• _Work to be completed_:
Revise the items below so that "GUI agent" becomes "interface agent" throughout, leaving everything else unchanged.

• _Records to process_:
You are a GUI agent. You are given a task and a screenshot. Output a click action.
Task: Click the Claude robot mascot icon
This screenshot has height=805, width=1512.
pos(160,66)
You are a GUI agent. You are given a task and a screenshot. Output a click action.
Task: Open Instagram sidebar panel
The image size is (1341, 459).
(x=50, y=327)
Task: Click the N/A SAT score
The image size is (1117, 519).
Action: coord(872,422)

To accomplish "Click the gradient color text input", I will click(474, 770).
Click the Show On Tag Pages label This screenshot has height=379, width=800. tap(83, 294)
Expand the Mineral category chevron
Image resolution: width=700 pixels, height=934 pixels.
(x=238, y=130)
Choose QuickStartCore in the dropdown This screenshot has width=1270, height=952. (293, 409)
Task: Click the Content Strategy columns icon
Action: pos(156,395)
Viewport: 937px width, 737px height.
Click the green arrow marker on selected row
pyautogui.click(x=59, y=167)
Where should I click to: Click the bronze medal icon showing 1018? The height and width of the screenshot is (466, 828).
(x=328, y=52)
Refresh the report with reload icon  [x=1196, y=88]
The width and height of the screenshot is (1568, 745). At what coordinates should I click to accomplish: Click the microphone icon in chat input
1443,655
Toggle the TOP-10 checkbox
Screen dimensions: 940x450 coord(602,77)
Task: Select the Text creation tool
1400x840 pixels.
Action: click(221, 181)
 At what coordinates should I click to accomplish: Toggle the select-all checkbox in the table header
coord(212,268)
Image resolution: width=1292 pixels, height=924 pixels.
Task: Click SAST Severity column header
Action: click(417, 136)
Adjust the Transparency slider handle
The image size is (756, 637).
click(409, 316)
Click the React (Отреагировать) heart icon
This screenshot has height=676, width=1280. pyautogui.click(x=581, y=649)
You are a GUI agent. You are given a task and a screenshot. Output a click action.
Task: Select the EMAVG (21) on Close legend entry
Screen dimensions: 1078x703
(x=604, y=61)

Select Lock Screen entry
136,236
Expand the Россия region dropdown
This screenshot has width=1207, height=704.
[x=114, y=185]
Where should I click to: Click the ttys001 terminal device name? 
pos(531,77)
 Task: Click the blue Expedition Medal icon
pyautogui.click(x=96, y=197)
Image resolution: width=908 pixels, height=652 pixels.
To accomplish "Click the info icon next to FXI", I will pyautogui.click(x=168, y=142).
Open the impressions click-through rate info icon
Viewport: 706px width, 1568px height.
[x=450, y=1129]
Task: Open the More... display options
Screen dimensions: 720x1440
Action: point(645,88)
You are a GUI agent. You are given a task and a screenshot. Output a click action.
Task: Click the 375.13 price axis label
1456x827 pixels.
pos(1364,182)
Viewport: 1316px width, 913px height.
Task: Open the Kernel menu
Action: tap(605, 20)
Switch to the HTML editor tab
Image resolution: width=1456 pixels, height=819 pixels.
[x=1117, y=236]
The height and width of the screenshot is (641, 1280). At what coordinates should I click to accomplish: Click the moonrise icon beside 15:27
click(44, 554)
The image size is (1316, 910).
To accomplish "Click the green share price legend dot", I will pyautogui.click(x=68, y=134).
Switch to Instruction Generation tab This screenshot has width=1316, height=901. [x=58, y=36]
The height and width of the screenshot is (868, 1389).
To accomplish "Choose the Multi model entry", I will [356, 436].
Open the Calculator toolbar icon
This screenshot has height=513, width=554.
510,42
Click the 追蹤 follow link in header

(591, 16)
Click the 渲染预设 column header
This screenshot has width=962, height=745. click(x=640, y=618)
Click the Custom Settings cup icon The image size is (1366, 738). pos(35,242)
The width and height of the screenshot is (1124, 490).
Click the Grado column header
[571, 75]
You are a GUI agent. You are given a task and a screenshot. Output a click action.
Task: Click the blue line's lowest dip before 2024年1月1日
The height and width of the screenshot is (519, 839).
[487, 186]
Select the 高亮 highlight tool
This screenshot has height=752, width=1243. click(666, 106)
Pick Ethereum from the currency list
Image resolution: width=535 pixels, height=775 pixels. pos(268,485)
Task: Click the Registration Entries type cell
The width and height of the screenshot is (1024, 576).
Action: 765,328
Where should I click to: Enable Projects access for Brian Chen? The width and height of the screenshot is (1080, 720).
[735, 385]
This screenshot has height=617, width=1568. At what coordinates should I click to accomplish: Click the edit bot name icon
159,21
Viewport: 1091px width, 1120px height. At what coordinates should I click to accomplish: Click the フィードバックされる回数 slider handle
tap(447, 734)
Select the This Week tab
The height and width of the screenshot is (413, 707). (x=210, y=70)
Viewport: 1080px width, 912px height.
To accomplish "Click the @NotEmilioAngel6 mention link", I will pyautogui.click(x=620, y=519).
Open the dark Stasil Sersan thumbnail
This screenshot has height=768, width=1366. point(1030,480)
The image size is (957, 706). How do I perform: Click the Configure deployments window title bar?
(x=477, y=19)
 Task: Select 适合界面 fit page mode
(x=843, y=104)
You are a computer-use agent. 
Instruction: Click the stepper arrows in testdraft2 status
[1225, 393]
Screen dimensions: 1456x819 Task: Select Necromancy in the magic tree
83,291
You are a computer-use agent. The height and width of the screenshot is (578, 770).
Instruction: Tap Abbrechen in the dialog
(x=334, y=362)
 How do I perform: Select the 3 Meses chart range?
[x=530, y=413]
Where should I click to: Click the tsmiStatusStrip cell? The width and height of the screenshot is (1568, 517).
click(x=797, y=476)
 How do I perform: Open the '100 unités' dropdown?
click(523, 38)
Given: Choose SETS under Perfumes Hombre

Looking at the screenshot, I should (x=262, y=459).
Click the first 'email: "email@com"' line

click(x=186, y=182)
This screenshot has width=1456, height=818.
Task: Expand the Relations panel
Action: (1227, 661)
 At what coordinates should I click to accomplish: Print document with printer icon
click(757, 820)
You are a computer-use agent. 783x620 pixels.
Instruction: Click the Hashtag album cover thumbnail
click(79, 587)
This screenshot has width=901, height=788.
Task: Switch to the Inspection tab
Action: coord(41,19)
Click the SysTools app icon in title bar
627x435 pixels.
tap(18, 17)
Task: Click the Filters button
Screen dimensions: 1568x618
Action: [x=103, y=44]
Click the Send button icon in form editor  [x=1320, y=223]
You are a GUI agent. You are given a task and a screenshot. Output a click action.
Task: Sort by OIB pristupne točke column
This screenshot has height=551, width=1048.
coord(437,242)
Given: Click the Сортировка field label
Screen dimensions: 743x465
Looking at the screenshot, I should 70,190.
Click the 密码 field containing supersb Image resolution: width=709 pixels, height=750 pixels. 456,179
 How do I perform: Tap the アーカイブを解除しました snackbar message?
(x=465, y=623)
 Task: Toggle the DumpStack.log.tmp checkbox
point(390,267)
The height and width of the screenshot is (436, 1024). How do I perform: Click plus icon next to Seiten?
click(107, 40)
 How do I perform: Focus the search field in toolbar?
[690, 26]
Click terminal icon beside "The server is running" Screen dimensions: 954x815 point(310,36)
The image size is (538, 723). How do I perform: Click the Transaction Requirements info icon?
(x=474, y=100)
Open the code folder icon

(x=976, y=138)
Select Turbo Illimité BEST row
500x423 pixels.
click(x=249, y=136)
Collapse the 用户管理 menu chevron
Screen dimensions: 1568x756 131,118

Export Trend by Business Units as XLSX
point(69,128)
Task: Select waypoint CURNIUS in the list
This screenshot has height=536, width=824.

• _Answer_:
You are a interface agent. You are given a task and a screenshot. Output a click action.
Task: Click the Claude robot mascot icon
This screenshot has height=805, width=1512.
pos(160,66)
You are a interface agent. You are given a task and a screenshot. Output a click action.
Task: Open Instagram sidebar panel
The image size is (1341, 459).
(x=50, y=327)
Task: Click the N/A SAT score
The image size is (1117, 519).
Action: coord(872,422)

To accomplish "Click the gradient color text input", I will click(474, 770).
Click the Show On Tag Pages label This screenshot has height=379, width=800. tap(83, 294)
Expand the Mineral category chevron
Image resolution: width=700 pixels, height=934 pixels.
(x=238, y=130)
Choose QuickStartCore in the dropdown This screenshot has width=1270, height=952. (293, 409)
Task: Click the Content Strategy columns icon
Action: pos(156,395)
Viewport: 937px width, 737px height.
Click the green arrow marker on selected row
pyautogui.click(x=59, y=167)
Where should I click to: Click the bronze medal icon showing 1018? The height and width of the screenshot is (466, 828).
(x=328, y=52)
Refresh the report with reload icon  [x=1196, y=88]
The width and height of the screenshot is (1568, 745). At what coordinates should I click to accomplish: Click the microphone icon in chat input
1443,655
Toggle the TOP-10 checkbox
Screen dimensions: 940x450 coord(602,77)
Task: Select the Text creation tool
1400x840 pixels.
Action: click(221, 181)
 At what coordinates should I click to accomplish: Toggle the select-all checkbox in the table header
coord(212,268)
Image resolution: width=1292 pixels, height=924 pixels.
Task: Click SAST Severity column header
Action: click(417, 136)
Adjust the Transparency slider handle
The image size is (756, 637).
click(409, 316)
Click the React (Отреагировать) heart icon
This screenshot has height=676, width=1280. pyautogui.click(x=581, y=649)
You are a interface agent. You are given a task and a screenshot. Output a click action.
Task: Select the EMAVG (21) on Close legend entry
Screen dimensions: 1078x703
(x=604, y=61)

Select Lock Screen entry
136,236
Expand the Россия region dropdown
This screenshot has width=1207, height=704.
[x=114, y=185]
Where should I click to: Click the ttys001 terminal device name? 
pos(531,77)
 Task: Click the blue Expedition Medal icon
pyautogui.click(x=96, y=197)
Image resolution: width=908 pixels, height=652 pixels.
To accomplish "Click the info icon next to FXI", I will pyautogui.click(x=168, y=142).
Open the impressions click-through rate info icon
Viewport: 706px width, 1568px height.
[x=450, y=1129]
Task: Open the More... display options
Screen dimensions: 720x1440
Action: point(645,88)
You are a interface agent. You are given a task and a screenshot. Output a click action.
Task: Click the 375.13 price axis label
1456x827 pixels.
pos(1364,182)
Viewport: 1316px width, 913px height.
Task: Open the Kernel menu
Action: tap(605, 20)
Switch to the HTML editor tab
Image resolution: width=1456 pixels, height=819 pixels.
[x=1117, y=236]
The height and width of the screenshot is (641, 1280). At what coordinates should I click to accomplish: Click the moonrise icon beside 15:27
click(44, 554)
The image size is (1316, 910).
To accomplish "Click the green share price legend dot", I will pyautogui.click(x=68, y=134).
Switch to Instruction Generation tab This screenshot has width=1316, height=901. [x=58, y=36]
The height and width of the screenshot is (868, 1389).
To accomplish "Choose the Multi model entry", I will [356, 436].
Open the Calculator toolbar icon
This screenshot has height=513, width=554.
510,42
Click the 追蹤 follow link in header

(591, 16)
Click the 渲染预设 column header
This screenshot has width=962, height=745. click(x=640, y=618)
Click the Custom Settings cup icon The image size is (1366, 738). pos(35,242)
The width and height of the screenshot is (1124, 490).
Click the Grado column header
[571, 75]
You are a interface agent. You are given a task and a screenshot. Output a click action.
Task: Click the blue line's lowest dip before 2024年1月1日
The height and width of the screenshot is (519, 839).
[487, 186]
Select the 高亮 highlight tool
This screenshot has height=752, width=1243. click(666, 106)
Pick Ethereum from the currency list
Image resolution: width=535 pixels, height=775 pixels. pos(268,485)
Task: Click the Registration Entries type cell
The width and height of the screenshot is (1024, 576).
Action: 765,328
Where should I click to: Enable Projects access for Brian Chen? The width and height of the screenshot is (1080, 720).
[735, 385]
This screenshot has height=617, width=1568. At what coordinates should I click to accomplish: Click the edit bot name icon
159,21
Viewport: 1091px width, 1120px height. At what coordinates should I click to accomplish: Click the フィードバックされる回数 slider handle
tap(447, 734)
Select the This Week tab
The height and width of the screenshot is (413, 707). (x=210, y=70)
Viewport: 1080px width, 912px height.
To accomplish "Click the @NotEmilioAngel6 mention link", I will pyautogui.click(x=620, y=519).
Open the dark Stasil Sersan thumbnail
This screenshot has height=768, width=1366. point(1030,480)
The image size is (957, 706). How do I perform: Click the Configure deployments window title bar?
(x=477, y=19)
 Task: Select 适合界面 fit page mode
(x=843, y=104)
You are a computer-use agent. 
Instruction: Click the stepper arrows in testdraft2 status
[1225, 393]
Screen dimensions: 1456x819 Task: Select Necromancy in the magic tree
83,291
You are a computer-use agent. The height and width of the screenshot is (578, 770).
Instruction: Tap Abbrechen in the dialog
(x=334, y=362)
 How do I perform: Select the 3 Meses chart range?
[x=530, y=413]
Where should I click to: Click the tsmiStatusStrip cell? The width and height of the screenshot is (1568, 517).
click(x=797, y=476)
 How do I perform: Open the '100 unités' dropdown?
click(523, 38)
Given: Choose SETS under Perfumes Hombre

Looking at the screenshot, I should (x=262, y=459).
Click the first 'email: "email@com"' line

click(x=186, y=182)
This screenshot has width=1456, height=818.
Task: Expand the Relations panel
Action: (1227, 661)
 At what coordinates should I click to accomplish: Print document with printer icon
click(757, 820)
You are a computer-use agent. 783x620 pixels.
Instruction: Click the Hashtag album cover thumbnail
click(79, 587)
This screenshot has width=901, height=788.
Task: Switch to the Inspection tab
Action: coord(41,19)
Click the SysTools app icon in title bar
627x435 pixels.
tap(18, 17)
Task: Click the Filters button
Screen dimensions: 1568x618
Action: [x=103, y=44]
Click the Send button icon in form editor  [x=1320, y=223]
You are a interface agent. You are given a task and a screenshot. Output a click action.
Task: Sort by OIB pristupne točke column
This screenshot has height=551, width=1048.
coord(437,242)
Given: Click the Сортировка field label
Screen dimensions: 743x465
Looking at the screenshot, I should 70,190.
Click the 密码 field containing supersb Image resolution: width=709 pixels, height=750 pixels. 456,179
 How do I perform: Tap the アーカイブを解除しました snackbar message?
(x=465, y=623)
 Task: Toggle the DumpStack.log.tmp checkbox
point(390,267)
The height and width of the screenshot is (436, 1024). How do I perform: Click plus icon next to Seiten?
click(107, 40)
 How do I perform: Focus the search field in toolbar?
[690, 26]
Click terminal icon beside "The server is running" Screen dimensions: 954x815 point(310,36)
The image size is (538, 723). How do I perform: Click the Transaction Requirements info icon?
(x=474, y=100)
Open the code folder icon

(x=976, y=138)
Select Turbo Illimité BEST row
500x423 pixels.
click(x=249, y=136)
Collapse the 用户管理 menu chevron
Screen dimensions: 1568x756 131,118

Export Trend by Business Units as XLSX
point(69,128)
Task: Select waypoint CURNIUS in the list
This screenshot has height=536, width=824.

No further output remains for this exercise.